Name of the prompt template. Defaults to None.

None
reward_functions list[Callable[[list[Any], Any], list[float]]] | None

Reward functions configuration. Defaults to None.

None
experiment_id str | None

Unique identifier for the experiment. Defaults to None.

None
hyperparameters FinetunedHyperparameters | None

Hyperparameters configuration. Defaults to None.

None
storage_config StorageConfig | None

Storage configuration. Defaults to None.

None
resume_from_checkpoint bool | None

Whether to resume from checkpoint. Defaults to None.

None
topic str | None

Topic of the experiment. Defaults to None.

None
grpo_ability str | None

GRPO ability configuration. Defaults to None.

None
framework str | None

Fine-tuning framework to use. Defaults to None.

None
multimodal bool | None

Whether the model is multimodal. Defaults to None.

None
grpo_column_mapping_config GRPOColumnMappingConfig | None

Column mapping configuration. Defaults to None.

None
save_processed_dataset bool

Whether to save processed dataset. Defaults to True.

True
output_processed_dir str | None

Output directory for processed dataset. Defaults to None.

None
dataset_text_field str | None

Text field name in dataset. Defaults to None.

None
vllm_sampling_params VllmSamplingParamsConfig | None

VLLM sampling parameters. Defaults to None.

None

save_existing_model(model_path)

Save an existing model.

Parameters:

Name Type Description Default
model_path str

Path to the model directory.

required

save_model(results=None, model_path=None)

Saves model artifacts, handling both trained and existing models.

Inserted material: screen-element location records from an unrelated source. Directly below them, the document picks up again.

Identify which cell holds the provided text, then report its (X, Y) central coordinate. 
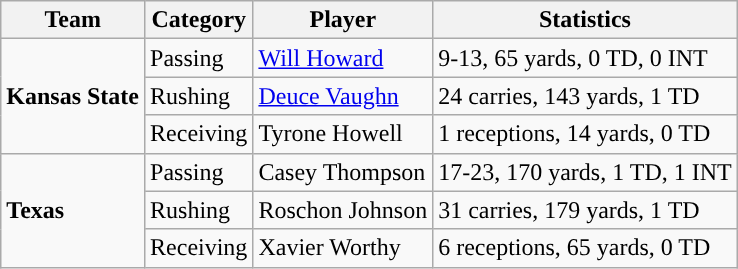
24 carries, 143 yards, 1 TD (586, 96)
Player (343, 20)
Casey Thompson (343, 172)
Tyrone Howell (343, 134)
Roschon Johnson (343, 210)
1 receptions, 14 yards, 0 TD (586, 134)
Xavier Worthy (343, 248)
Will Howard (343, 58)
17-23, 170 yards, 1 TD, 1 INT (586, 172)
Team (73, 20)
9-13, 65 yards, 0 TD, 0 INT (586, 58)
Texas (73, 210)
Statistics (586, 20)
31 carries, 179 yards, 1 TD (586, 210)
6 receptions, 65 yards, 0 TD (586, 248)
Kansas State (73, 96)
Deuce Vaughn (343, 96)
Category (199, 20)
Detect which cell encompasses the target text, then output its [x, y] center coordinate. 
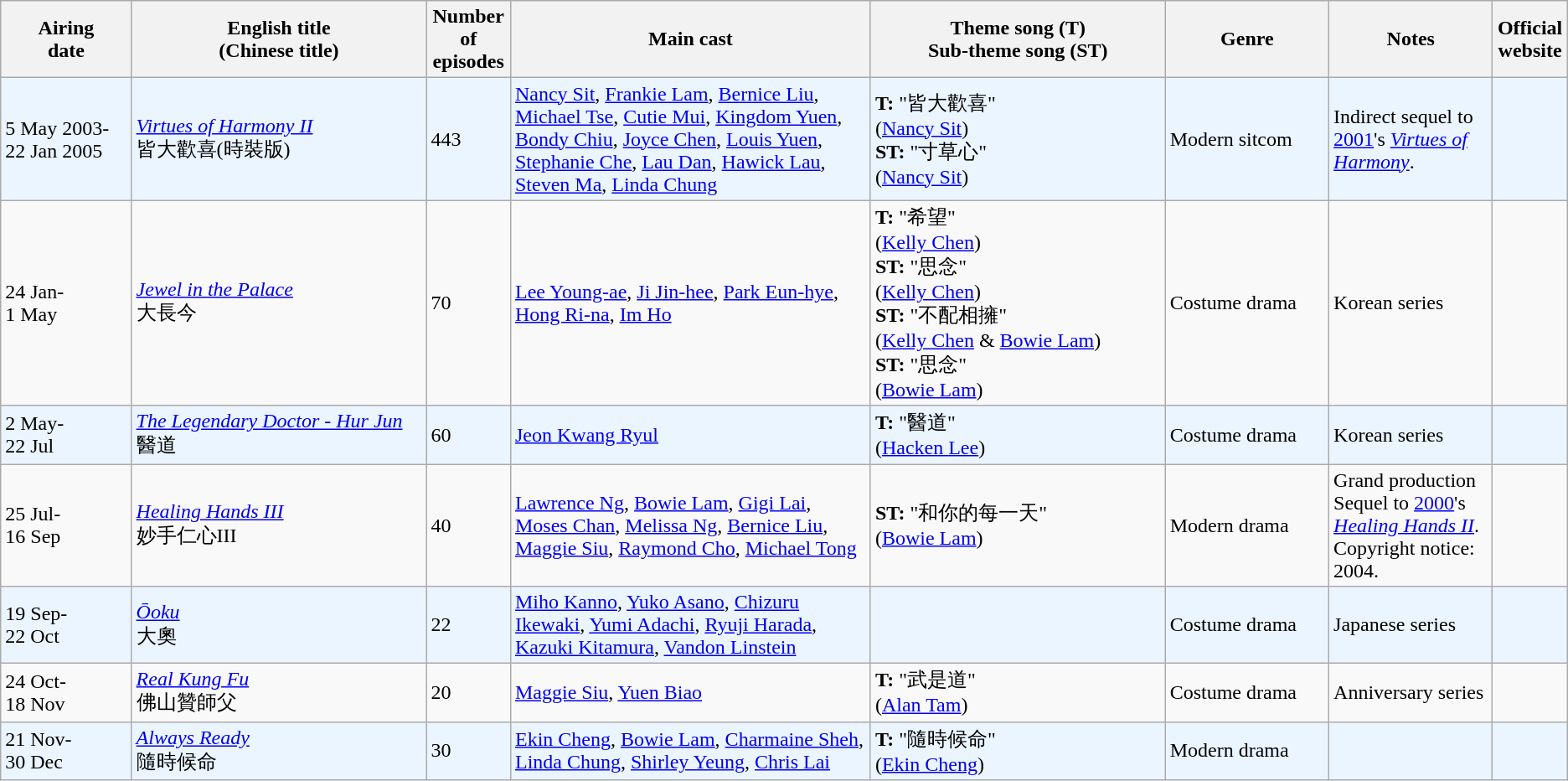
2 May- 22 Jul [66, 435]
21 Nov-30 Dec [66, 750]
The Legendary Doctor - Hur Jun 醫道 [279, 435]
25 Jul- 16 Sep [66, 525]
T: "希望" (Kelly Chen) ST: "思念" (Kelly Chen) ST: "不配相擁" (Kelly Chen & Bowie Lam) ST: "思念" (Bowie Lam) [1018, 303]
20 [469, 693]
T: "武是道" (Alan Tam) [1018, 693]
Number of episodes [469, 39]
Modern sitcom [1246, 139]
Virtues of Harmony II 皆大歡喜(時裝版) [279, 139]
60 [469, 435]
443 [469, 139]
Jewel in the Palace 大長今 [279, 303]
Indirect sequel to 2001's Virtues of Harmony. [1411, 139]
Notes [1411, 39]
Lawrence Ng, Bowie Lam, Gigi Lai, Moses Chan, Melissa Ng, Bernice Liu, Maggie Siu, Raymond Cho, Michael Tong [690, 525]
Miho Kanno, Yuko Asano, Chizuru Ikewaki, Yumi Adachi, Ryuji Harada, Kazuki Kitamura, Vandon Linstein [690, 625]
Always Ready 隨時候命 [279, 750]
Maggie Siu, Yuen Biao [690, 693]
Theme song (T) Sub-theme song (ST) [1018, 39]
T: "隨時候命" (Ekin Cheng) [1018, 750]
Ekin Cheng, Bowie Lam, Charmaine Sheh, Linda Chung, Shirley Yeung, Chris Lai [690, 750]
Japanese series [1411, 625]
Real Kung Fu 佛山贊師父 [279, 693]
Genre [1246, 39]
30 [469, 750]
Healing Hands III 妙手仁心III [279, 525]
Lee Young-ae, Ji Jin-hee, Park Eun-hye, Hong Ri-na, Im Ho [690, 303]
Airingdate [66, 39]
Official website [1529, 39]
Grand production Sequel to 2000's Healing Hands II. Copyright notice: 2004. [1411, 525]
Jeon Kwang Ryul [690, 435]
Anniversary series [1411, 693]
19 Sep- 22 Oct [66, 625]
24 Jan- 1 May [66, 303]
24 Oct- 18 Nov [66, 693]
English title (Chinese title) [279, 39]
5 May 2003- 22 Jan 2005 [66, 139]
T: "皆大歡喜" (Nancy Sit) ST: "寸草心"(Nancy Sit) [1018, 139]
T: "醫道" (Hacken Lee) [1018, 435]
40 [469, 525]
ST: "和你的每一天" (Bowie Lam) [1018, 525]
Ōoku 大奧 [279, 625]
70 [469, 303]
Main cast [690, 39]
22 [469, 625]
Find where the given text appears and provide that cell's center as (X, Y) coordinate. 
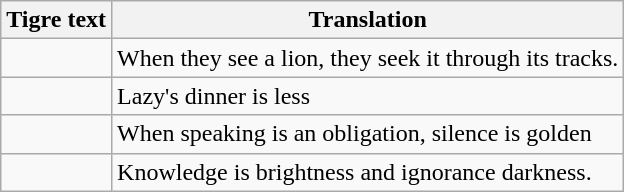
Lazy's dinner is less (368, 96)
When they see a lion, they seek it through its tracks. (368, 58)
When speaking is an obligation, silence is golden (368, 134)
Tigre text (56, 20)
Knowledge is brightness and ignorance darkness. (368, 172)
Translation (368, 20)
Extract the (x, y) coordinate from the center of the cell holding the provided text.  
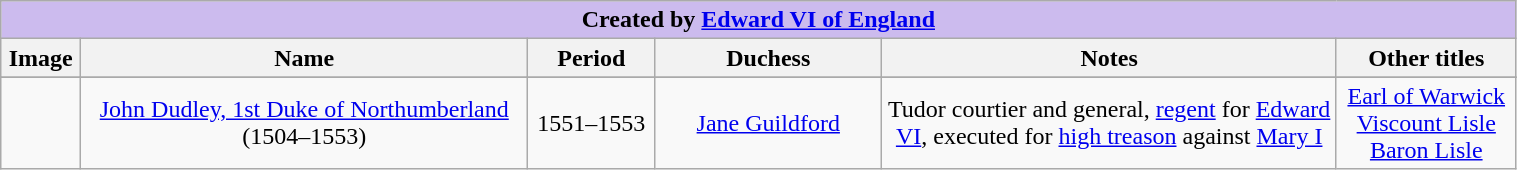
Name (304, 58)
Image (41, 58)
Earl of WarwickViscount LisleBaron Lisle (1426, 123)
Created by Edward VI of England (758, 20)
1551–1553 (592, 123)
Tudor courtier and general, regent for Edward VI, executed for high treason against Mary I (1110, 123)
Duchess (768, 58)
Period (592, 58)
Notes (1110, 58)
Jane Guildford (768, 123)
John Dudley, 1st Duke of Northumberland(1504–1553) (304, 123)
Other titles (1426, 58)
Find where the given text appears and provide that cell's center as (X, Y) coordinate. 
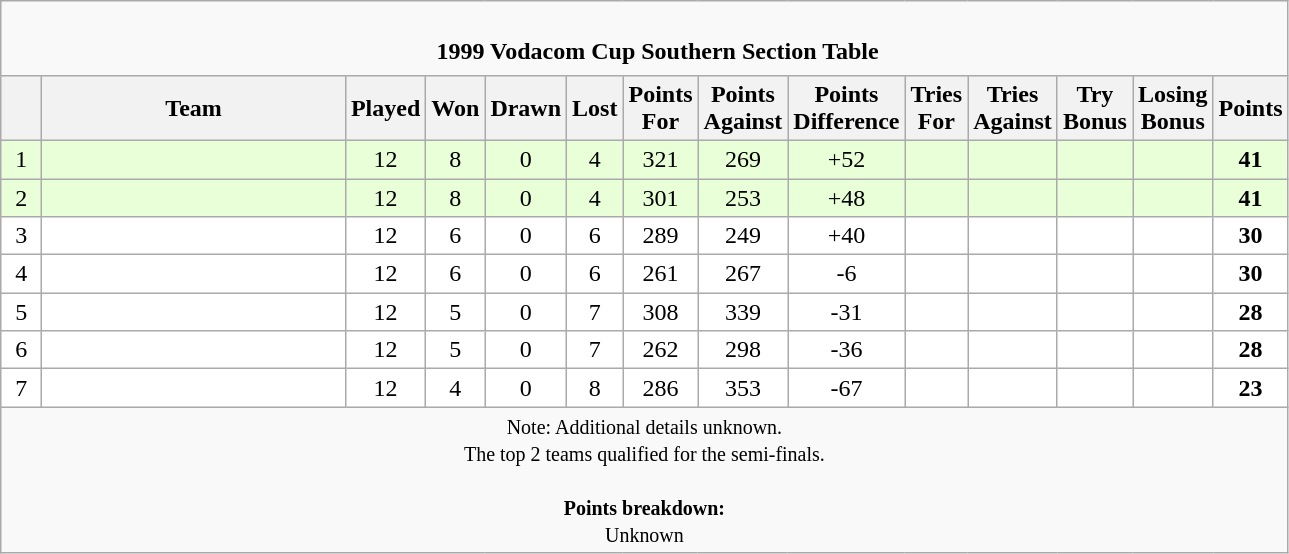
Team (194, 108)
3 (22, 236)
+40 (846, 236)
249 (743, 236)
298 (743, 350)
Lost (595, 108)
Drawn (526, 108)
353 (743, 388)
-31 (846, 312)
308 (660, 312)
Points Difference (846, 108)
23 (1250, 388)
289 (660, 236)
2 (22, 197)
-67 (846, 388)
Losing Bonus (1172, 108)
Won (456, 108)
Tries Against (1013, 108)
339 (743, 312)
267 (743, 274)
Note: Additional details unknown.The top 2 teams qualified for the semi-finals.Points breakdown:Unknown (644, 480)
Played (385, 108)
Points Against (743, 108)
+52 (846, 159)
-6 (846, 274)
261 (660, 274)
253 (743, 197)
286 (660, 388)
Try Bonus (1094, 108)
Points For (660, 108)
1 (22, 159)
269 (743, 159)
262 (660, 350)
Points (1250, 108)
Tries For (936, 108)
-36 (846, 350)
+48 (846, 197)
301 (660, 197)
321 (660, 159)
Locate the cell with the specified text and output its (X, Y) center coordinate. 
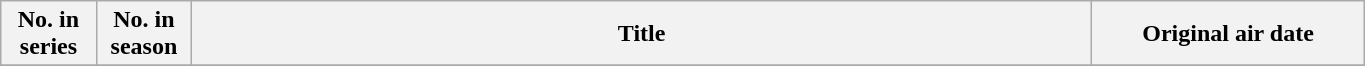
Original air date (1228, 34)
No. inseries (48, 34)
No. inseason (144, 34)
Title (642, 34)
Return [x, y] of the center of cell containing provided text 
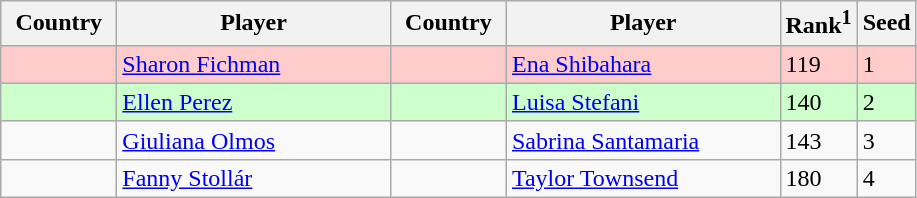
1 [886, 64]
140 [818, 102]
Ena Shibahara [643, 64]
Giuliana Olmos [254, 140]
Luisa Stefani [643, 102]
Rank1 [818, 24]
3 [886, 140]
Sabrina Santamaria [643, 140]
2 [886, 102]
143 [818, 140]
180 [818, 178]
Seed [886, 24]
4 [886, 178]
Taylor Townsend [643, 178]
119 [818, 64]
Ellen Perez [254, 102]
Sharon Fichman [254, 64]
Fanny Stollár [254, 178]
Provide the (X, Y) coordinate of the cell's center where the given text is located.  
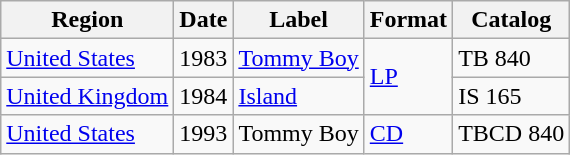
1984 (204, 96)
CD (408, 134)
1983 (204, 58)
TB 840 (512, 58)
IS 165 (512, 96)
United Kingdom (88, 96)
1993 (204, 134)
Island (298, 96)
Date (204, 20)
Catalog (512, 20)
Region (88, 20)
Format (408, 20)
LP (408, 77)
Label (298, 20)
TBCD 840 (512, 134)
Detect which cell encompasses the target text, then output its (X, Y) center coordinate. 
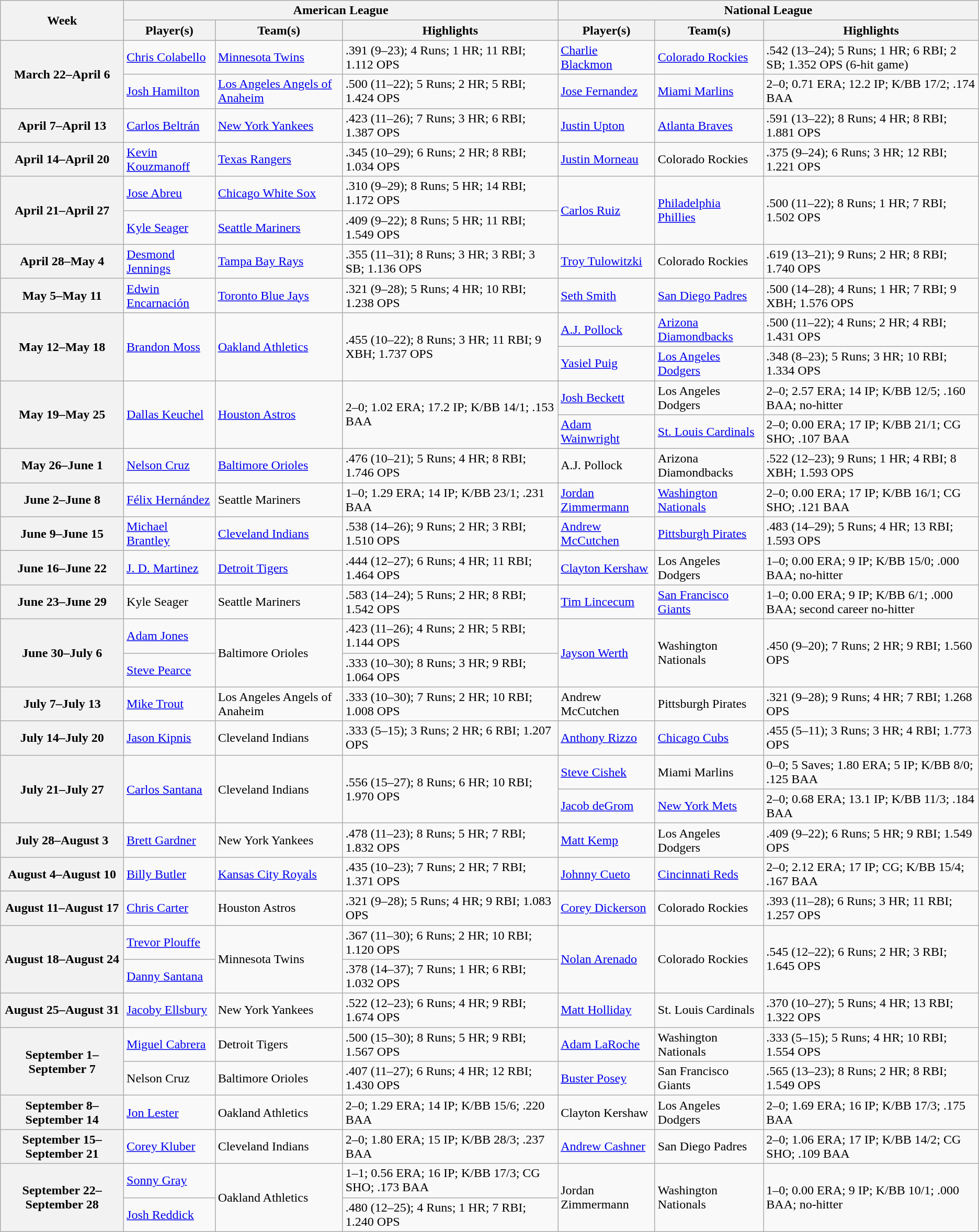
.355 (11–31); 8 Runs; 3 HR; 3 RBI; 3 SB; 1.136 OPS (450, 261)
.378 (14–37); 7 Runs; 1 HR; 6 RBI; 1.032 OPS (450, 976)
1–0; 0.00 ERA; 9 IP; K/BB 6/1; .000 BAA; second career no-hitter (871, 601)
.522 (12–23); 9 Runs; 1 HR; 4 RBI; 8 XBH; 1.593 OPS (871, 465)
.619 (13–21); 9 Runs; 2 HR; 8 RBI; 1.740 OPS (871, 261)
Troy Tulowitzki (607, 261)
1–1; 0.56 ERA; 16 IP; K/BB 17/3; CG SHO; .173 BAA (450, 1180)
June 2–June 8 (62, 500)
2–0; 0.68 ERA; 13.1 IP; K/BB 11/3; .184 BAA (871, 805)
Carlos Santana (169, 789)
Chris Carter (169, 908)
1–0; 1.29 ERA; 14 IP; K/BB 23/1; .231 BAA (450, 500)
Justin Morneau (607, 159)
2–0; 0.00 ERA; 17 IP; K/BB 21/1; CG SHO; .107 BAA (871, 432)
Tim Lincecum (607, 601)
.423 (11–26); 7 Runs; 3 HR; 6 RBI; 1.387 OPS (450, 126)
May 26–June 1 (62, 465)
.407 (11–27); 6 Runs; 4 HR; 12 RBI; 1.430 OPS (450, 1078)
Michael Brantley (169, 533)
.367 (11–30); 6 Runs; 2 HR; 10 RBI; 1.120 OPS (450, 941)
.393 (11–28); 6 Runs; 3 HR; 11 RBI; 1.257 OPS (871, 908)
Chicago Cubs (709, 737)
Chris Colabello (169, 58)
.450 (9–20); 7 Runs; 2 HR; 9 RBI; 1.560 OPS (871, 653)
Philadelphia Phillies (709, 210)
Danny Santana (169, 976)
Anthony Rizzo (607, 737)
0–0; 5 Saves; 1.80 ERA; 5 IP; K/BB 8/0; .125 BAA (871, 772)
Jose Abreu (169, 193)
Adam Wainwright (607, 432)
August 4–August 10 (62, 873)
.583 (14–24); 5 Runs; 2 HR; 8 RBI; 1.542 OPS (450, 601)
J. D. Martinez (169, 568)
Adam LaRoche (607, 1044)
Corey Dickerson (607, 908)
Steve Cishek (607, 772)
American League (341, 10)
.435 (10–23); 7 Runs; 2 HR; 7 RBI; 1.371 OPS (450, 873)
Tampa Bay Rays (279, 261)
May 12–May 18 (62, 346)
Charlie Blackmon (607, 58)
June 23–June 29 (62, 601)
2–0; 1.29 ERA; 14 IP; K/BB 15/6; .220 BAA (450, 1112)
Desmond Jennings (169, 261)
2–0; 1.69 ERA; 16 IP; K/BB 17/3; .175 BAA (871, 1112)
Matt Holliday (607, 1010)
.500 (11–22); 5 Runs; 2 HR; 5 RBI; 1.424 OPS (450, 91)
.500 (11–22); 8 Runs; 1 HR; 7 RBI; 1.502 OPS (871, 210)
.476 (10–21); 5 Runs; 4 HR; 8 RBI; 1.746 OPS (450, 465)
2–0; 2.12 ERA; 17 IP; CG; K/BB 15/4; .167 BAA (871, 873)
.538 (14–26); 9 Runs; 2 HR; 3 RBI; 1.510 OPS (450, 533)
Josh Beckett (607, 397)
April 21–April 27 (62, 210)
.391 (9–23); 4 Runs; 1 HR; 11 RBI; 1.112 OPS (450, 58)
Week (62, 20)
June 16–June 22 (62, 568)
.444 (12–27); 6 Runs; 4 HR; 11 RBI; 1.464 OPS (450, 568)
2–0; 1.80 ERA; 15 IP; K/BB 28/3; .237 BAA (450, 1146)
.565 (13–23); 8 Runs; 2 HR; 8 RBI; 1.549 OPS (871, 1078)
Josh Reddick (169, 1214)
August 11–August 17 (62, 908)
Edwin Encarnación (169, 295)
Jose Fernandez (607, 91)
Jon Lester (169, 1112)
June 9–June 15 (62, 533)
May 19–May 25 (62, 415)
Johnny Cueto (607, 873)
April 14–April 20 (62, 159)
August 25–August 31 (62, 1010)
August 18–August 24 (62, 959)
.455 (10–22); 8 Runs; 3 HR; 11 RBI; 9 XBH; 1.737 OPS (450, 346)
July 28–August 3 (62, 840)
September 15–September 21 (62, 1146)
Brett Gardner (169, 840)
July 14–July 20 (62, 737)
Jason Kipnis (169, 737)
.500 (11–22); 4 Runs; 2 HR; 4 RBI; 1.431 OPS (871, 329)
Nolan Arenado (607, 959)
Miguel Cabrera (169, 1044)
Seth Smith (607, 295)
Sonny Gray (169, 1180)
.423 (11–26); 4 Runs; 2 HR; 5 RBI; 1.144 OPS (450, 636)
April 7–April 13 (62, 126)
.333 (5–15); 5 Runs; 4 HR; 10 RBI; 1.554 OPS (871, 1044)
.409 (9–22); 8 Runs; 5 HR; 11 RBI; 1.549 OPS (450, 227)
.333 (10–30); 7 Runs; 2 HR; 10 RBI; 1.008 OPS (450, 704)
Justin Upton (607, 126)
.522 (12–23); 6 Runs; 4 HR; 9 RBI; 1.674 OPS (450, 1010)
.455 (5–11); 3 Runs; 3 HR; 4 RBI; 1.773 OPS (871, 737)
Billy Butler (169, 873)
Carlos Ruiz (607, 210)
2–0; 0.71 ERA; 12.2 IP; K/BB 17/2; .174 BAA (871, 91)
.348 (8–23); 5 Runs; 3 HR; 10 RBI; 1.334 OPS (871, 363)
.480 (12–25); 4 Runs; 1 HR; 7 RBI; 1.240 OPS (450, 1214)
National League (769, 10)
.591 (13–22); 8 Runs; 4 HR; 8 RBI; 1.881 OPS (871, 126)
July 7–July 13 (62, 704)
2–0; 0.00 ERA; 17 IP; K/BB 16/1; CG SHO; .121 BAA (871, 500)
.310 (9–29); 8 Runs; 5 HR; 14 RBI; 1.172 OPS (450, 193)
April 28–May 4 (62, 261)
Corey Kluber (169, 1146)
Trevor Plouffe (169, 941)
.333 (5–15); 3 Runs; 2 HR; 6 RBI; 1.207 OPS (450, 737)
.556 (15–27); 8 Runs; 6 HR; 10 RBI; 1.970 OPS (450, 789)
.478 (11–23); 8 Runs; 5 HR; 7 RBI; 1.832 OPS (450, 840)
.321 (9–28); 9 Runs; 4 HR; 7 RBI; 1.268 OPS (871, 704)
September 8–September 14 (62, 1112)
.542 (13–24); 5 Runs; 1 HR; 6 RBI; 2 SB; 1.352 OPS (6-hit game) (871, 58)
1–0; 0.00 ERA; 9 IP; K/BB 15/0; .000 BAA; no-hitter (871, 568)
Adam Jones (169, 636)
June 30–July 6 (62, 653)
Yasiel Puig (607, 363)
Matt Kemp (607, 840)
.375 (9–24); 6 Runs; 3 HR; 12 RBI; 1.221 OPS (871, 159)
.500 (15–30); 8 Runs; 5 HR; 9 RBI; 1.567 OPS (450, 1044)
2–0; 2.57 ERA; 14 IP; K/BB 12/5; .160 BAA; no-hitter (871, 397)
September 1–September 7 (62, 1061)
September 22–September 28 (62, 1197)
Steve Pearce (169, 669)
New York Mets (709, 805)
July 21–July 27 (62, 789)
.321 (9–28); 5 Runs; 4 HR; 9 RBI; 1.083 OPS (450, 908)
Jacob deGrom (607, 805)
Félix Hernández (169, 500)
2–0; 1.02 ERA; 17.2 IP; K/BB 14/1; .153 BAA (450, 415)
Carlos Beltrán (169, 126)
Toronto Blue Jays (279, 295)
.321 (9–28); 5 Runs; 4 HR; 10 RBI; 1.238 OPS (450, 295)
March 22–April 6 (62, 74)
.545 (12–22); 6 Runs; 2 HR; 3 RBI; 1.645 OPS (871, 959)
Brandon Moss (169, 346)
Jayson Werth (607, 653)
1–0; 0.00 ERA; 9 IP; K/BB 10/1; .000 BAA; no-hitter (871, 1197)
Andrew Cashner (607, 1146)
Atlanta Braves (709, 126)
Josh Hamilton (169, 91)
Texas Rangers (279, 159)
Kansas City Royals (279, 873)
.345 (10–29); 6 Runs; 2 HR; 8 RBI; 1.034 OPS (450, 159)
May 5–May 11 (62, 295)
Chicago White Sox (279, 193)
.483 (14–29); 5 Runs; 4 HR; 13 RBI; 1.593 OPS (871, 533)
Mike Trout (169, 704)
2–0; 1.06 ERA; 17 IP; K/BB 14/2; CG SHO; .109 BAA (871, 1146)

This method provides a unified interface for: 1. Saving a newly trained model (when results is provided) 2. Uploading an existing model (when model_path is provided)

Parameters:

Name Type Description Default
results dict

Training results for newly trained models.

None
model_path str

Path to the model directory.

None

Returns:

Name Type Description
str

Path where the model was saved or uploaded.

Raises:

Type Description
ValueError

If neither model_path nor results is provided, or if configuration is invalid.

RuntimeError

If the save operation fails.

train()

Runs the complete grpo fine tuning process.

This method orchestrates the entire workflow, initializing components, running the grpo training loop, and saving the results.

Returns:

Type Description
dict[str, Any]

dict[str, Any]: A dictionary containing grpo training metrics and results, such as grpo training loss, evaluation loss, and runtime.

Raises:

Type Description
ValueError

If required training parameters are missing or invalid.

RuntimeError

If components fail to initialize, the model or trainer is not set up correctly, or if the training process itself fails for any reason.